Cryptography Acceleration

RISC Zero’s rv32im implementation includes a number of specialized extension circuits, including two “accelerators” for cryptographic functions: SHA-256 and 256-bit modular multiplication, referred to as "bigint" multiplication. By implementing these operations directly in the “hardware” of the zkVM, programs that use these accelerators execute faster and can be proven with significantly less resources 1.

Accelerated Crates

The SHA-256 and bigint accelerators are currently integrated in "accelerated" versions of popular cryptographic Rust crates.

These crates include:

Each of these are forks of the original source code repository, with modifications to use RISC Zero cryptography extensions.

Using Accelerated Crates

When using any of the crates listed above directly, specifying the dependency as a git dependency. For example:

[dependencies.sha2]
git = "https://github.com/risc0/RustCrypto-hashes"
tag = "sha2-v0.10.6-risczero.0"

When using cryptography indirectly, e.g. via the cookie, oauth2, or revm, crates it may be possible to enable acceleration support without code changes by applying a Cargo patch.

An example of how to use these crates to accelerate ECDSA signature verification can be in the ECDSA example. Note the use of the patched versions of sha2, crypto-bigint and k256 crates used in the guest's Cargo.toml.

Adding Accelerator Support To Crates

It's possible to add accelerator support for your own crates.
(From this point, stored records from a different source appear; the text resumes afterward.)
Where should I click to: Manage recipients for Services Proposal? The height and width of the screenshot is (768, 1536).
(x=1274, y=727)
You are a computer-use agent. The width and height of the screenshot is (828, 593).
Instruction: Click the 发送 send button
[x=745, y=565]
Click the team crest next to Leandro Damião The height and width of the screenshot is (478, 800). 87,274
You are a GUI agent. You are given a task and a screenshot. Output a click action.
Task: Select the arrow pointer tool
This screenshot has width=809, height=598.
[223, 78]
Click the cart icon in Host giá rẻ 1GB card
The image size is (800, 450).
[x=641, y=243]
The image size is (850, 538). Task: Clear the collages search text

An example of how to do this can be found in this diff of RISC Zero's k256 crate fork, which shows the code changes needed to accelerate RustCrypto's secp256k1 ECDSA library. This fork starts from the base implementation, and changes the core operations to use the accelerated 256-bit modular multiplication instruction. E.g. FieldElement8x32R0::mul.

Footnotes

  1. This is similar to the cryptography support such as AES-NI or the SHA extensions for x86 processors. In both cases, the circuitry is extended to compute otherwise expensive operations in fewer instruction cycles.